In this exercise, you will work through solving merge conflicts. To do this:

  1. Open your group repository on your local computer

  2. Swap your name with someone else’s in problem-definitions.qmd, without discussing it with your teammates

  3. Commit and push your changes

  4. Fix the merge conflicts by working with your team members

Exercise 2: Merge Conflicts across Branches

  1. Review recommended style guide headings at this link. Assign a section of the style-guide document to each member of your team.

  2. Each of you will then create your own branch.

  3. Each of you will add a section or a question related to the style guide on line 12 in the style-guide.qmd document in your respective branch.
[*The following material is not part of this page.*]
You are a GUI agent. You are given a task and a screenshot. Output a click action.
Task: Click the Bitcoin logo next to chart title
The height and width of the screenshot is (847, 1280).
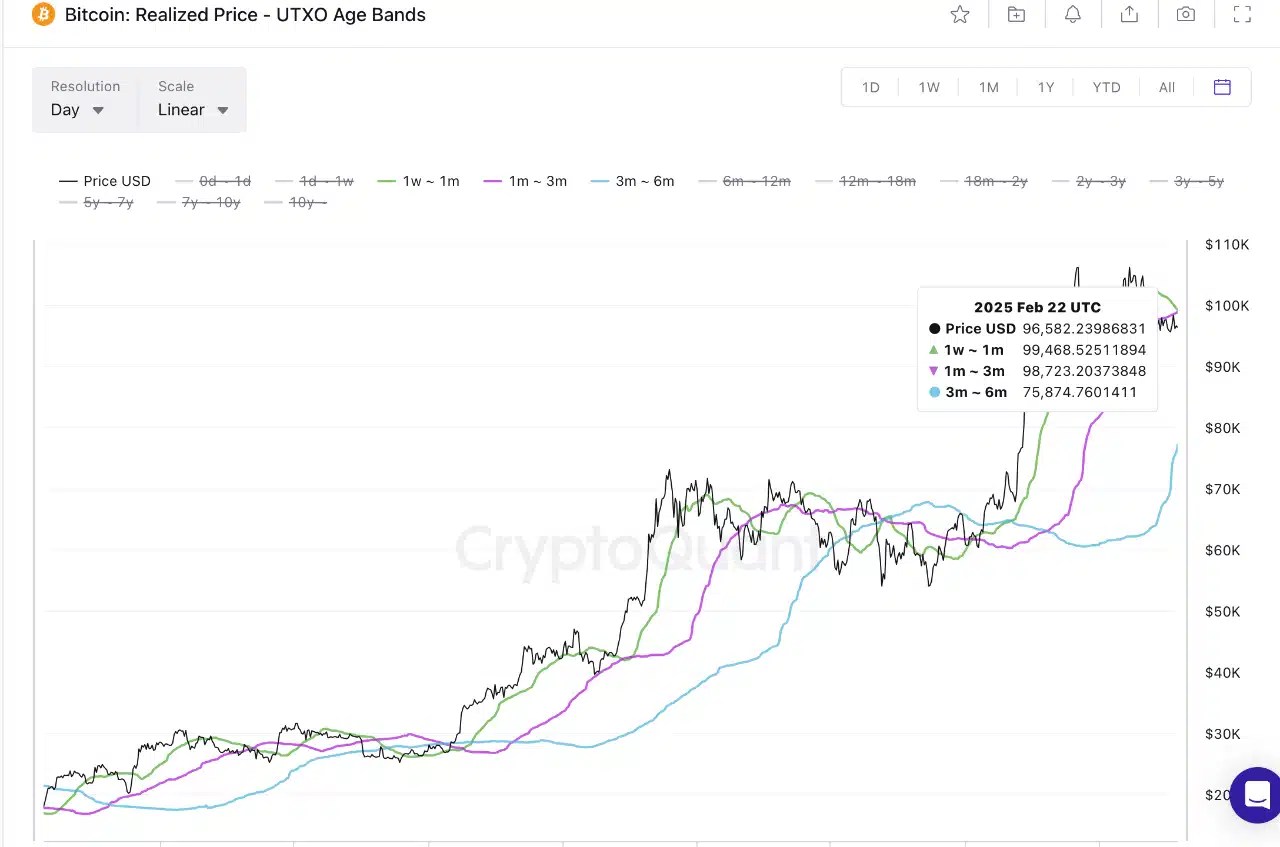click(x=42, y=14)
  4. Commit and push your changes.

  5. Create a pull request to merge back into main. Collaborate with your team to address any merge conflicts, as you merge all changes.

  6. Delete your branches after all your changes have been merged.

Exercise 3: Formatting Messy R code

In this exercise, you will work on formatting the given R code according to some agreed upon style conventions.

  1. One team member will create an R script in the collaboration-docs folder in your group project repository and copy the following R code onto it. Commit and push your changes.
# loading libraries
library(tidyverse)
library(nycflights13) 

# Copy paste this code into the console if you don't have the nycflights13 package
# install.packages("nycflights13")

Mystery_dest <- flights %>% select(carrier, dest, origin) %>% group_by(dest) %>%
  summarise(`Number of flights` = n()) %>% full_join(airports, by = c("dest" = "faa")) %>% select(dest, name, `Number of flights`)

mysteryPlanes = flights |> select(flight,carrier,dest,origin) |>
  
  # grouping by destination to get the number of mystery planes by summarizing and joining to the airports data on the dest and faa variables
  
group_by(dest) |>
  summarise(Number=n()) |> 
  full_join(airports, by = c("dest"="faa")) |> select(dest,name,Number)

Mystery_dest %>% 
  arrange(desc(`Number of flights`)) %>% 
  head(10) |> 
  ggplot() +
  geom_col(
    aes(x = dest, y = `Number of flights`), 
    fill = "cornflowerblue"
    ) +
  theme_linedraw()

# Uncomment the code below to save the mysteryPlanes data as a csv to your repository
# write.csv(mysteryPlanes, "Path to export the DataFrame\\File Name.csv", row.names=FALSE)
  1. All other members of the team will pull the changes onto their local system.

  2. Each of you will then create your own branch.

  3. Divide the code among yourselves so that each of you works on a different part of the code.

  4. Discuss some stylistic standards that your team will follow. Eventually, these will be listed in your style guide.

  5. Each of you will format your part of the code according to the standards you’ve agreed upon.

  6. Commit and push your changes.

  7. Create a pull request to merge your changes back into main. Don’t merge the changes yet.